Whatever the data contains, copy all of it exactly.

▬▬▬▬▬▬▬▬▬▬

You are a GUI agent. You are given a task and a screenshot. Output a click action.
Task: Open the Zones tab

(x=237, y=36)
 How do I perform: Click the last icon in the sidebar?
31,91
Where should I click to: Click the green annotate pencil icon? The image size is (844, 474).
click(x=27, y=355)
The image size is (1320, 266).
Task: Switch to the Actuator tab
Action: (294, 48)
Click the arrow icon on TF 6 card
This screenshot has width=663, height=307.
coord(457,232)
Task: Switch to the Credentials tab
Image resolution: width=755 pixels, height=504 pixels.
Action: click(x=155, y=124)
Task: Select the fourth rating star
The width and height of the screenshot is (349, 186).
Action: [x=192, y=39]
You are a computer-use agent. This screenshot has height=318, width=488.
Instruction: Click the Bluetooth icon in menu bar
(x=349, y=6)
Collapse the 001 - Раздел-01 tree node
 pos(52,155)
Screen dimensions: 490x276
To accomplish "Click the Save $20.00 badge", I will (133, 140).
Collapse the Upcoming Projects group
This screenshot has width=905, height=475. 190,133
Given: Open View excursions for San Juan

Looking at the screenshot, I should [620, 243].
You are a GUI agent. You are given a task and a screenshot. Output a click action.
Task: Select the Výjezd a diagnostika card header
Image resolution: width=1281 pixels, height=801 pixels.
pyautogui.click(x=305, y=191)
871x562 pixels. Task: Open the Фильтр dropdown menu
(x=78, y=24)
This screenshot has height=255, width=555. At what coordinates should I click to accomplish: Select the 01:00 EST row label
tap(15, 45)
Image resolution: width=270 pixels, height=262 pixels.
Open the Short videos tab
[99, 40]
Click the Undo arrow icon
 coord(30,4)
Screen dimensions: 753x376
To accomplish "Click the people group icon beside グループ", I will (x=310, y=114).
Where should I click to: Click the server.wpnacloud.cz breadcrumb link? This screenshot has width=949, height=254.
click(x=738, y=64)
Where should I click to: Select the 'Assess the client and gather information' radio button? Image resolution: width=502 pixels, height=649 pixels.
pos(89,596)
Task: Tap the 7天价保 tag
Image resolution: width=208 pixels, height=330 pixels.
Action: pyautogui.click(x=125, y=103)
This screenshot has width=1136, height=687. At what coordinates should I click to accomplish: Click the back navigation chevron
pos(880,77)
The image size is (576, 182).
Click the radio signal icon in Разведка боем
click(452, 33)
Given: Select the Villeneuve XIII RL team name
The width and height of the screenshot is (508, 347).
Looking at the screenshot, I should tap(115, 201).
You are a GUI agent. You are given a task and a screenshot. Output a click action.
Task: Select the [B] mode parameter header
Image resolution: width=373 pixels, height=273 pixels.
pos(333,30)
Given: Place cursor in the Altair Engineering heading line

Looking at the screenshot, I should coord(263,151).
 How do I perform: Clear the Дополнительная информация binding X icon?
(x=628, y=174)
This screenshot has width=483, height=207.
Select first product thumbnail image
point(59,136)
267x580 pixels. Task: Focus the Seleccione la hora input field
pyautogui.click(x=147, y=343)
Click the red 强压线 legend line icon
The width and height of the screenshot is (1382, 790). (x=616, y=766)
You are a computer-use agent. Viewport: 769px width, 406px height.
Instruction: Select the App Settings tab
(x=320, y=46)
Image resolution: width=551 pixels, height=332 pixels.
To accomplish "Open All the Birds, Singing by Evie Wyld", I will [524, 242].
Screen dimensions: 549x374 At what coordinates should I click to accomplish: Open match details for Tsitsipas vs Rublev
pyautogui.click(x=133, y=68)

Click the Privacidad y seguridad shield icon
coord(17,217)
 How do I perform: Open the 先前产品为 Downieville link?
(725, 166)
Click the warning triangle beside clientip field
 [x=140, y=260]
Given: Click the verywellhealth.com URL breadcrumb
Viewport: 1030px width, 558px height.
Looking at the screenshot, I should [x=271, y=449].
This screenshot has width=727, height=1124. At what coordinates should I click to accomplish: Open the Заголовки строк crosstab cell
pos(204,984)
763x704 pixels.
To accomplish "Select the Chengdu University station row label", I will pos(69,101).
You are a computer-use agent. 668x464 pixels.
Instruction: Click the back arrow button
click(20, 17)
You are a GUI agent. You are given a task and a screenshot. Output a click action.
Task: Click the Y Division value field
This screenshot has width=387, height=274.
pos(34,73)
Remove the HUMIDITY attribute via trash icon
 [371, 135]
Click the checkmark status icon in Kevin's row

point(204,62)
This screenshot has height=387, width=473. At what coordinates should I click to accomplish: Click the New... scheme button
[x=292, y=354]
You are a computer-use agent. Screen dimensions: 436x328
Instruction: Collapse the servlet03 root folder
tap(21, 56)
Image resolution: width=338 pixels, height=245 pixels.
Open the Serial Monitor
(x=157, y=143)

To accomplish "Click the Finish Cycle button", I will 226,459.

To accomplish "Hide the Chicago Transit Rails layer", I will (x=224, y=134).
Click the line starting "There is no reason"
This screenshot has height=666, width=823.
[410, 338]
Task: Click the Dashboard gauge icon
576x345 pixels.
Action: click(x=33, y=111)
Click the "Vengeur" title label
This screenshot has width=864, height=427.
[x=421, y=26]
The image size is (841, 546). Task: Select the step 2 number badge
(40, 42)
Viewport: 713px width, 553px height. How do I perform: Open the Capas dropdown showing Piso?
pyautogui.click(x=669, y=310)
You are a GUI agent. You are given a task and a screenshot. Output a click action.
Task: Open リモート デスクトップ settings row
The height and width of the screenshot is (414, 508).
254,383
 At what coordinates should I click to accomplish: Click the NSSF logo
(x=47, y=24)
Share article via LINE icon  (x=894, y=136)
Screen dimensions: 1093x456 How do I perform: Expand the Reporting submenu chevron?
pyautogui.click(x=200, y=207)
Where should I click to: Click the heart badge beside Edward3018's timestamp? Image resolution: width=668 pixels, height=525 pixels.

▬▬▬▬▬▬▬▬▬▬

# YOUR SOLUTION:
You are a GUI agent. You are given a task and a screenshot. Output a click action.
Task: Open the Zones tab

(x=237, y=36)
 How do I perform: Click the last icon in the sidebar?
31,91
Where should I click to: Click the green annotate pencil icon? The image size is (844, 474).
click(x=27, y=355)
The image size is (1320, 266).
Task: Switch to the Actuator tab
Action: (294, 48)
Click the arrow icon on TF 6 card
This screenshot has width=663, height=307.
coord(457,232)
Task: Switch to the Credentials tab
Image resolution: width=755 pixels, height=504 pixels.
Action: click(x=155, y=124)
Task: Select the fourth rating star
The width and height of the screenshot is (349, 186).
Action: [x=192, y=39]
You are a computer-use agent. This screenshot has height=318, width=488.
Instruction: Click the Bluetooth icon in menu bar
(x=349, y=6)
Collapse the 001 - Раздел-01 tree node
 pos(52,155)
Screen dimensions: 490x276
To accomplish "Click the Save $20.00 badge", I will (133, 140).
Collapse the Upcoming Projects group
This screenshot has width=905, height=475. 190,133
Given: Open View excursions for San Juan

Looking at the screenshot, I should [620, 243].
You are a GUI agent. You are given a task and a screenshot. Output a click action.
Task: Select the Výjezd a diagnostika card header
Image resolution: width=1281 pixels, height=801 pixels.
pyautogui.click(x=305, y=191)
871x562 pixels. Task: Open the Фильтр dropdown menu
(x=78, y=24)
This screenshot has height=255, width=555. At what coordinates should I click to accomplish: Select the 01:00 EST row label
tap(15, 45)
Image resolution: width=270 pixels, height=262 pixels.
Open the Short videos tab
[99, 40]
Click the Undo arrow icon
 coord(30,4)
Screen dimensions: 753x376
To accomplish "Click the people group icon beside グループ", I will (x=310, y=114).
Where should I click to: Click the server.wpnacloud.cz breadcrumb link? This screenshot has width=949, height=254.
click(x=738, y=64)
Where should I click to: Select the 'Assess the client and gather information' radio button? Image resolution: width=502 pixels, height=649 pixels.
pos(89,596)
Task: Tap the 7天价保 tag
Image resolution: width=208 pixels, height=330 pixels.
Action: pyautogui.click(x=125, y=103)
This screenshot has width=1136, height=687. At what coordinates should I click to accomplish: Click the back navigation chevron
pos(880,77)
The image size is (576, 182).
Click the radio signal icon in Разведка боем
click(452, 33)
Given: Select the Villeneuve XIII RL team name
The width and height of the screenshot is (508, 347).
Looking at the screenshot, I should tap(115, 201).
You are a GUI agent. You are given a task and a screenshot. Output a click action.
Task: Select the [B] mode parameter header
Image resolution: width=373 pixels, height=273 pixels.
pos(333,30)
Given: Place cursor in the Altair Engineering heading line

Looking at the screenshot, I should coord(263,151).
 How do I perform: Clear the Дополнительная информация binding X icon?
(x=628, y=174)
This screenshot has width=483, height=207.
Select first product thumbnail image
point(59,136)
267x580 pixels. Task: Focus the Seleccione la hora input field
pyautogui.click(x=147, y=343)
Click the red 强压线 legend line icon
The width and height of the screenshot is (1382, 790). (x=616, y=766)
You are a computer-use agent. Viewport: 769px width, 406px height.
Instruction: Select the App Settings tab
(x=320, y=46)
Image resolution: width=551 pixels, height=332 pixels.
To accomplish "Open All the Birds, Singing by Evie Wyld", I will [524, 242].
Screen dimensions: 549x374 At what coordinates should I click to accomplish: Open match details for Tsitsipas vs Rublev
pyautogui.click(x=133, y=68)

Click the Privacidad y seguridad shield icon
coord(17,217)
 How do I perform: Open the 先前产品为 Downieville link?
(725, 166)
Click the warning triangle beside clientip field
 [x=140, y=260]
Given: Click the verywellhealth.com URL breadcrumb
Viewport: 1030px width, 558px height.
Looking at the screenshot, I should [x=271, y=449].
This screenshot has width=727, height=1124. At what coordinates should I click to accomplish: Open the Заголовки строк crosstab cell
pos(204,984)
763x704 pixels.
To accomplish "Select the Chengdu University station row label", I will pos(69,101).
You are a computer-use agent. 668x464 pixels.
Instruction: Click the back arrow button
click(20, 17)
You are a GUI agent. You are given a task and a screenshot. Output a click action.
Task: Click the Y Division value field
This screenshot has width=387, height=274.
pos(34,73)
Remove the HUMIDITY attribute via trash icon
 [371, 135]
Click the checkmark status icon in Kevin's row

point(204,62)
This screenshot has height=387, width=473. At what coordinates should I click to accomplish: Click the New... scheme button
[x=292, y=354]
You are a computer-use agent. Screen dimensions: 436x328
Instruction: Collapse the servlet03 root folder
tap(21, 56)
Image resolution: width=338 pixels, height=245 pixels.
Open the Serial Monitor
(x=157, y=143)

To accomplish "Click the Finish Cycle button", I will 226,459.

To accomplish "Hide the Chicago Transit Rails layer", I will (x=224, y=134).
Click the line starting "There is no reason"
This screenshot has height=666, width=823.
[410, 338]
Task: Click the Dashboard gauge icon
576x345 pixels.
Action: click(x=33, y=111)
Click the "Vengeur" title label
This screenshot has width=864, height=427.
[x=421, y=26]
The image size is (841, 546). Task: Select the step 2 number badge
(40, 42)
Viewport: 713px width, 553px height. How do I perform: Open the Capas dropdown showing Piso?
pyautogui.click(x=669, y=310)
You are a GUI agent. You are given a task and a screenshot. Output a click action.
Task: Open リモート デスクトップ settings row
The height and width of the screenshot is (414, 508).
254,383
 At what coordinates should I click to accomplish: Click the NSSF logo
(x=47, y=24)
Share article via LINE icon  (x=894, y=136)
Screen dimensions: 1093x456 How do I perform: Expand the Reporting submenu chevron?
pyautogui.click(x=200, y=207)
Where should I click to: Click the heart badge beside Edward3018's timestamp? Image resolution: width=668 pixels, height=525 pixels.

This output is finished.